In the car this Tuesday just gone, husband and I heard on the radio that June 8th was the 200th anniversary of the birth of Schumann, German composer, aesthete and music critic. Robert Schumann (1810 – 1856) had started out pursuing a career as a virtuoso pianist (his teacher boosted his belief he’d be the best in Europe after study with him). However, when a hand injury slowed and then stalled Schumann’s chances, he decided to spin his musical energy into composing instead.
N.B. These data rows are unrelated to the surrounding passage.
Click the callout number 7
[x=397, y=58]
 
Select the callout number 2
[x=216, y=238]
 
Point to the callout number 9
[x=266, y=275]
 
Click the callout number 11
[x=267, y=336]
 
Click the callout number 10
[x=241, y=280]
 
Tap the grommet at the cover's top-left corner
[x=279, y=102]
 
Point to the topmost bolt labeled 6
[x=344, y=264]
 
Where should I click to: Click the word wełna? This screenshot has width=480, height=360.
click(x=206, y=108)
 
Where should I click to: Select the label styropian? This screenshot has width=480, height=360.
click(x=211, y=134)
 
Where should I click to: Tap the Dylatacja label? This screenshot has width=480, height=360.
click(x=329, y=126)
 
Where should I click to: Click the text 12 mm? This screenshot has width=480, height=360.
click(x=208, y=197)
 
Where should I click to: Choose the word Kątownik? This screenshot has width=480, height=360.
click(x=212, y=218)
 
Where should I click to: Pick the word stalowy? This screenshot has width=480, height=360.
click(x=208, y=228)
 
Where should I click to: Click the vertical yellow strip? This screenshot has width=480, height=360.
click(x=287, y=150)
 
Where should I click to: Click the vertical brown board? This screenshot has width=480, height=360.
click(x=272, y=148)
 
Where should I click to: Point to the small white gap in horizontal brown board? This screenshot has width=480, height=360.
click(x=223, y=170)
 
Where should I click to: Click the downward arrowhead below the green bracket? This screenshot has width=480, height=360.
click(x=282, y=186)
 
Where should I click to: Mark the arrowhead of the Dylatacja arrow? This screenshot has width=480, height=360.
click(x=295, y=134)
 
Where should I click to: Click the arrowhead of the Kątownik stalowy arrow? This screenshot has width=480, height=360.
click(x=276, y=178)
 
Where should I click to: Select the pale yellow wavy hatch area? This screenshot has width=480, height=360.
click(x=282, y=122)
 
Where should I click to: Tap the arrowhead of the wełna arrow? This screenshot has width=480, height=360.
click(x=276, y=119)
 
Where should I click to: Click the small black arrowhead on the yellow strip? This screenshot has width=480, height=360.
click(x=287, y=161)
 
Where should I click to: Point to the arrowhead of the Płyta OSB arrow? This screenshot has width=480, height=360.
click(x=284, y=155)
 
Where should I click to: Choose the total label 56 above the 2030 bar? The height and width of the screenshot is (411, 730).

Up to 1840, all Schumann’s published material was written for the piano (showing, I suppose, that early allegiances stay strong). Later though his output bloomed as he wrote symphonies, chamber-work and more. The most noted shift was his turn to voice, as an opera, choral works and over 200 lieder (songs) all trickled from the nib of his pen. Early in life, Schumann started collecting poetry, which began a literary bent that played a big part in his interest in song.
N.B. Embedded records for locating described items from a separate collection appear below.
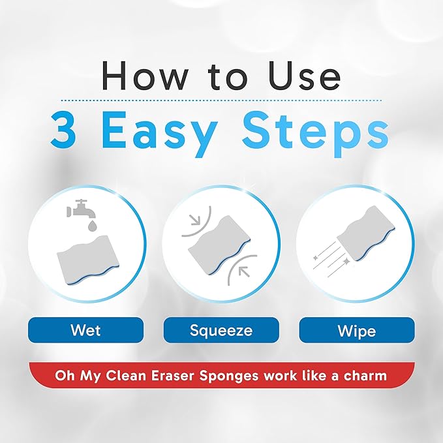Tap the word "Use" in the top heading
[x=305, y=76]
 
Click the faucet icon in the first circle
[x=77, y=207]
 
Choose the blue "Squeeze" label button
[x=221, y=330]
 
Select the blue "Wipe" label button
[x=356, y=330]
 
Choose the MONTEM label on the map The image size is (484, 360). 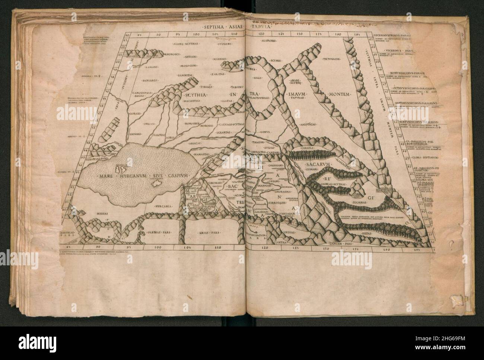337,95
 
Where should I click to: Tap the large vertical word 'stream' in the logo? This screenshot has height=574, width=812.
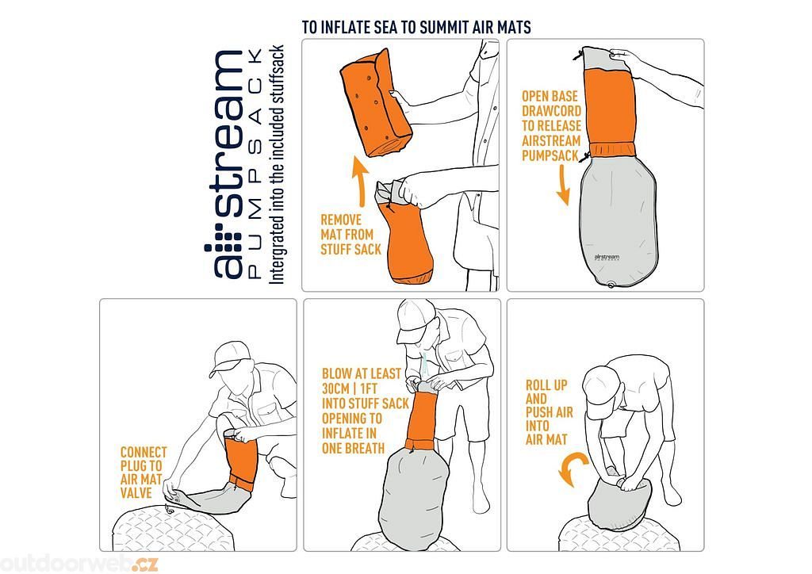(228, 133)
It’s hard to ignore the soaring voices and plonking piano keys coming from this canvas of The Choristers by the Italian Alessandro Magnasco (1677 – 1749). Born in Genoa to a painter, Alessandro was sent to Milan as a young man to learn commerce. But, attracted to life as an artist, he convinced his patron there to cover the costs of an apprenticeship with an esteemed artist in the city (name Filippo Abbiati). This was around 1680: by the 1690s, Magnasco had completed his training and was plying his trade as a portrait painter.
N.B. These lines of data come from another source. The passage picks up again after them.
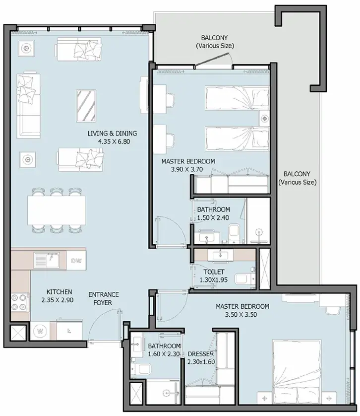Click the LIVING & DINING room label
tap(112, 133)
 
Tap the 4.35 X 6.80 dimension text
tap(114, 141)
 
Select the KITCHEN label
tap(59, 292)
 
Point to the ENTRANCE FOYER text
tap(103, 298)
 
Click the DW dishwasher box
tap(76, 261)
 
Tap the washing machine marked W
tap(40, 331)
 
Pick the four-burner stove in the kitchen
tap(20, 302)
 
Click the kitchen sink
tap(47, 260)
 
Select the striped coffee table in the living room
tap(86, 106)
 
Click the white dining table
tap(57, 210)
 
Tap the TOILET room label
tap(214, 272)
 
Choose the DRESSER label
tap(201, 353)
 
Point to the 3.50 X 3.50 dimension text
tap(240, 315)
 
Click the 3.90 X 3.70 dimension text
tap(187, 169)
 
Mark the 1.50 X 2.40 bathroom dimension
tap(213, 217)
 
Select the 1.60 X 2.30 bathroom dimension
tap(164, 354)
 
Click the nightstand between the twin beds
tap(264, 119)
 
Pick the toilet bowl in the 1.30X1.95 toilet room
tap(244, 279)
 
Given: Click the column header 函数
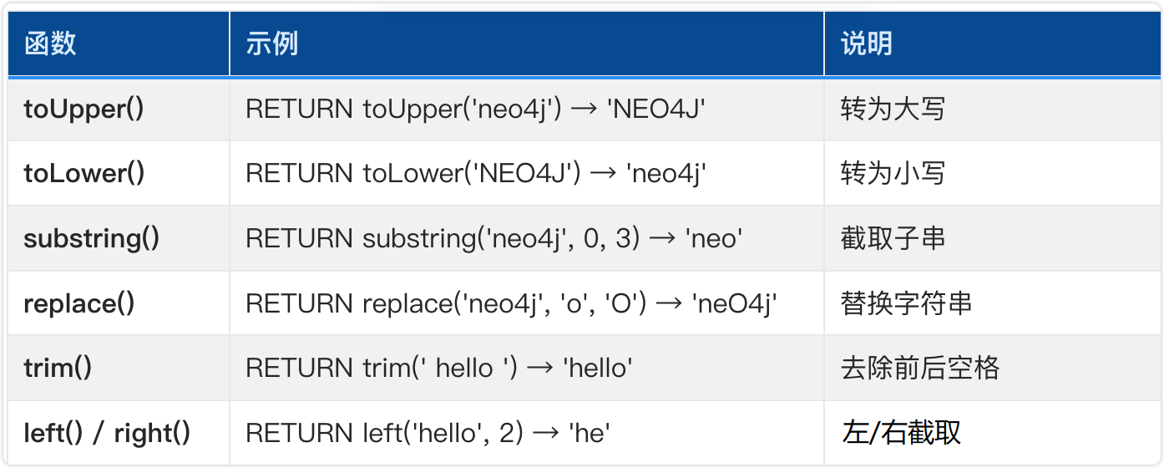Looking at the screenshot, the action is pyautogui.click(x=50, y=43).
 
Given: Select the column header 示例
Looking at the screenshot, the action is pyautogui.click(x=271, y=43).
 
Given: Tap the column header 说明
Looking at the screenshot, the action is pyautogui.click(x=866, y=43).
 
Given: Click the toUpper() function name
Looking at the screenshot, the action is pyautogui.click(x=84, y=109).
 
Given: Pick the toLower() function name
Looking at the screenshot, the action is pyautogui.click(x=84, y=173).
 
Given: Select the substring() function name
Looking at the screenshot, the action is pyautogui.click(x=92, y=239).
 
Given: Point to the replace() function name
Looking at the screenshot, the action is pyautogui.click(x=79, y=303).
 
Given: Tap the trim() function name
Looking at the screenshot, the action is pyautogui.click(x=58, y=368).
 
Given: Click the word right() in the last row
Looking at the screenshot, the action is pyautogui.click(x=152, y=433).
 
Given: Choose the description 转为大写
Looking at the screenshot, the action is pyautogui.click(x=893, y=109).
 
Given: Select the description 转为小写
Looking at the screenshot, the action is pyautogui.click(x=893, y=173).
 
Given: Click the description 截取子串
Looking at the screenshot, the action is pyautogui.click(x=893, y=238).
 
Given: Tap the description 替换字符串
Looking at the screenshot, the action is pyautogui.click(x=906, y=303).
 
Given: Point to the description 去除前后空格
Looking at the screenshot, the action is pyautogui.click(x=920, y=368).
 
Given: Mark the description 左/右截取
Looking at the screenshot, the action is pyautogui.click(x=901, y=433).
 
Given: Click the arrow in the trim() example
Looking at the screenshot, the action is pyautogui.click(x=540, y=369).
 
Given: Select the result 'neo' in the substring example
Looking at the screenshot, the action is pyautogui.click(x=714, y=239).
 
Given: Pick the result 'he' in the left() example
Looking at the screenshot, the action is pyautogui.click(x=590, y=433).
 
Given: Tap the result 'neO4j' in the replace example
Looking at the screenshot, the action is pyautogui.click(x=734, y=303).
It seems that this phase was short-lived: a good chunk of the artist’s output came to comprise melodramatic landscapes (usually with storm-tossed trees and raggedy rocks) and by 1695 he’d started capturing scenes from daily life. Indeed our work, painted at the end of Magnasco’s career and life, still shows him operating in the area he was drawn to.
This raucous work makes a point about Magnasco: often it’s tricky to classify what a picture is: history, genre, fancy, portrait? Here we have a cast of almost Punch and Judy-like characters, teetering on the cusp of caricature (small heads, deep-set eyes, distinctive noses, exaggerated gestures). These lively, brink-of-burlesque figures are his ‘type’ and it’s they who zip all the zing into this singing scene.
The composition sits settled towards the ground, with the figures arranged in a left-to-right sweep. Their clutter is balanced by the shot of blue sky spied below the columns and arches of the classical interior (in fact that same blue does a lot to hatch the picture into a cohesive whole: see how it’s dotted across in the garments of the men).
At first, the Milanese much lauded Magnasco’s work, loving the way his unusual subjects (such as monastic life, ceremonies and rituals of religious sects, brigands or beggars, witches and devils) spotlighted issues of social reform and contemporary social ills. But during the last 15 years of his life (the period in which our picture falls), his work was deemed “worthless”, “ridiculous” and audiences started to turn away.
Perhaps it’s the edginess in his art that fell out of fashion: I love the super-sized song sheet here, for instance, and the way the furls of the furniture move with momentum, as if alive, but maybe those things were a little too much, and a little too ‘mad’. But madness sits alongside genius (so the cliché goes), and as was mentioned at the close of our radio show: for Schumann lived out his days in a mental institution, suffering from hallucinations and schizophrenia.